Ce généraliste de l’Ain parle en connaissance de cause, il fait partie des sept généralistes qui interviennent à l’Ehpad Fondation Costaz, à Champagne-en Valromey (voir reportage en page suivante). Et pour le Dr Marissal, il est urgent de clarifier une bonne fois pour toutes les missions des intervenants dans les Ehpad. Comme le statut du médecin coordonnateur par exemple. Une pierre dans le jardin de son homologue, présidente de la Fédération Française des Associations de Médecins Coordonnateurs en EHPAD (Ffamco), le Dr Nathalie Maubourguet-Aké.

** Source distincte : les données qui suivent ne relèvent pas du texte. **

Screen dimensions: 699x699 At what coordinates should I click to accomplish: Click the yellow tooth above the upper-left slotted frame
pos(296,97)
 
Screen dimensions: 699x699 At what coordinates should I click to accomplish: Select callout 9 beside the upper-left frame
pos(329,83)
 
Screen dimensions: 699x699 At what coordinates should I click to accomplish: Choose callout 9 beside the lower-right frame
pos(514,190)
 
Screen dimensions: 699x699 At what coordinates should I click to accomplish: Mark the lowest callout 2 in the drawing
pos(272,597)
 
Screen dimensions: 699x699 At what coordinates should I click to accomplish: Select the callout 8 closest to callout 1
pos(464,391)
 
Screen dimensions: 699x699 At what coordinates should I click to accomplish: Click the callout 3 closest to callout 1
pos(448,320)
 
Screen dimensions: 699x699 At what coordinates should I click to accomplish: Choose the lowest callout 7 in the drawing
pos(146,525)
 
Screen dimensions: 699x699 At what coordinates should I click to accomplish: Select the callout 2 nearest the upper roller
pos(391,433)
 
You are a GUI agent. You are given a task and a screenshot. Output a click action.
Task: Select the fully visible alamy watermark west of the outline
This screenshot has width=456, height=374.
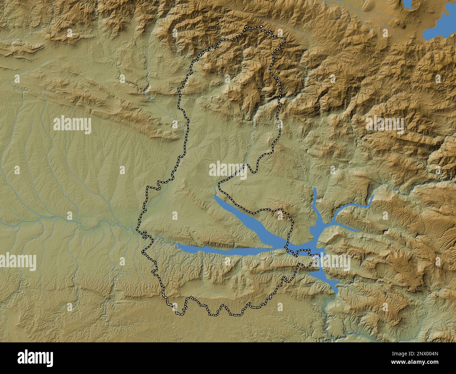(x=72, y=125)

Cette généraliste d’Aquitaine, avait, en décembre dernier, remis un rapport en treize propositions au ministère chargé des aînés, qui insistait sur le role prépondérant dévolu au médecin coordonateur.
Une orientation qui paraît excessive au Dr Philippe Marissal : « peut-être que la mission de coordination serait mieux assurée par un personnel infirmier, formé, que par un généraliste », s’interroge ainsi le praticien qui distingue aujourd’hui deux types de médecins coordonnateurs. Ceux qui sont déjà médecins traitants au sein de l’établissement et qui connaissent bien les patients et les confrères. Et ceux, « qui se sont professionnalisés dans leur rôle de grand coordonnateur, en perdant de vue l’aspect libéral de l’exercice de la médecine générale. Une analyse qu’illustrent nos reportages réalisés à Marseille, dans l’Ain et en Auvergne et qui montre que le partenariat médecin coordonateur-médecins traitants se déroule avec un bonheur inégal.
Mais, pour l’heure, au-delà des polémiques, l’unité syndicale nationale est de mise pour maintenir les conditions d’intervention des médecins libéraux dans ces établissements. Reste que si les décrets relatifs à l’intervention des professionnels de santé dans les Ehpad devraient bien sortir au début de l’année prochaine, la question de leur mode de rémunération et de son montant devra, elle, attendre la prochaine convention. Pourtant l’heure presse. Selon l’Insee, 1 200 000 personnes seront dépendantes en 2040, contre 800 000 actuellement.